Après des Mamelles mal cousues, voici des Fiançailles rondement menées et l’on se réjouit de voir à Paris cette production du Capitole de Toulouse, créée là-bas deux semaines auparavant, qui fait jeu égal avec celle du Grand Théâtre de Genève, confiée en 1998 au tandem Caurier-Leiser. Tugan Sokhiev a décidément changé la sonorité de son orchestre, l’adaptant à un répertoire différent de celui de Michel Plasson… le créateur français de l’œuvre, en 1973, à Strasbourg. Les couleurs sont moins fondues, plus crues, à l’image de celles de Prokofiev, dont l’ironie ressort en pointes fines : le chef ossète ne se laisse pas déborder, conscient des contraintes de l’acoustique d’une petite salle dont beaucoup ont fait les frais. Et le mystère, la tendresse ont leur part, surtout au troisième acte – superbe quatuor. Martin Duncan mêle heureusement la commedia dell’arte et la comédie psychologique, la revue et l’opéra, faisant jouer les chanteurs comme de vrais comédiens, leur imposant souvent un jeu quasi chorégraphique – la chorégraphie de Ben Wright, justement, est un élément constitutif du spectacle, pleine elle aussi d’humour pétillant. Si l’on voit les machinistes s’affairer, ils ne parasitent jamais l’histoire, à la différence de ceux du Jules César détourné par Laurent Pelly. En concevant un décor unique, avec portes et chaises accrochées aux structures métalliques, dans l’esprit du suprématisme – Malevitch n’est pas loin – et du constructivisme russes, en dessinant des costumes des années 1920, Alison Chitty remonte judicieusement dans le temps, à l’époque du Prokofiev de L’Amour des trois oranges ou de Chout – ballet dont les décors avaient été confiés à Larionov.

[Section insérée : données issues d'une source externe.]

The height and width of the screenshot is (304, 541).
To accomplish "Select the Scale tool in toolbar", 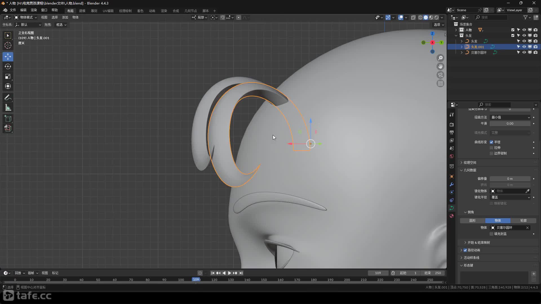I will [x=8, y=77].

Pour réussir Les Fiançailles, comme pour réussir L’Amour des trois oranges, il faut surtout un plateau homogène, un ensemble plus qu’une addition de voix : on pouvait compter sur Larissa Gergieva pour veiller au grain, jusqu’aux moines – en l’occurrence parfaits. Peu importe que l’on perçoive ici ou là quelques faiblesses, par exemple du côté de l’Antonio joliment chantant mais très limité et parfois peu audible de Daniil Shtoda. Brian Galliford n’a pas non plus besoin d’avoir la plus belle voix du monde pour camper un impayable Don Jérôme. Le soprano d’Anastasia Kalagina, pour modeste qu’il soit, a un timbre frais et liquide, des aigus de rêve, une ligne impeccable, heureusement différenciée du mezzo plus charnu de la belle Clara d’Anna Kiknadze, promise au Ferdinand de Garry Magee, baryton au timbre chaud mais au chant trop prosaïque. La distribution reste en tout cas dominée par Mikhail Kolelishvili et Larissa Diadkova : le premier rappelle les plus belles voix de basses russes, par la richesse du timbre et des graves, Mendoza aussi drôle que stylé, marié malgré lui à l’irrésistible Duègne coquine de la seconde, ni moins drôle ni moins stylée.


On aimerait que les scènes françaises ouvrent un peu plus souvent la porte du Couvent.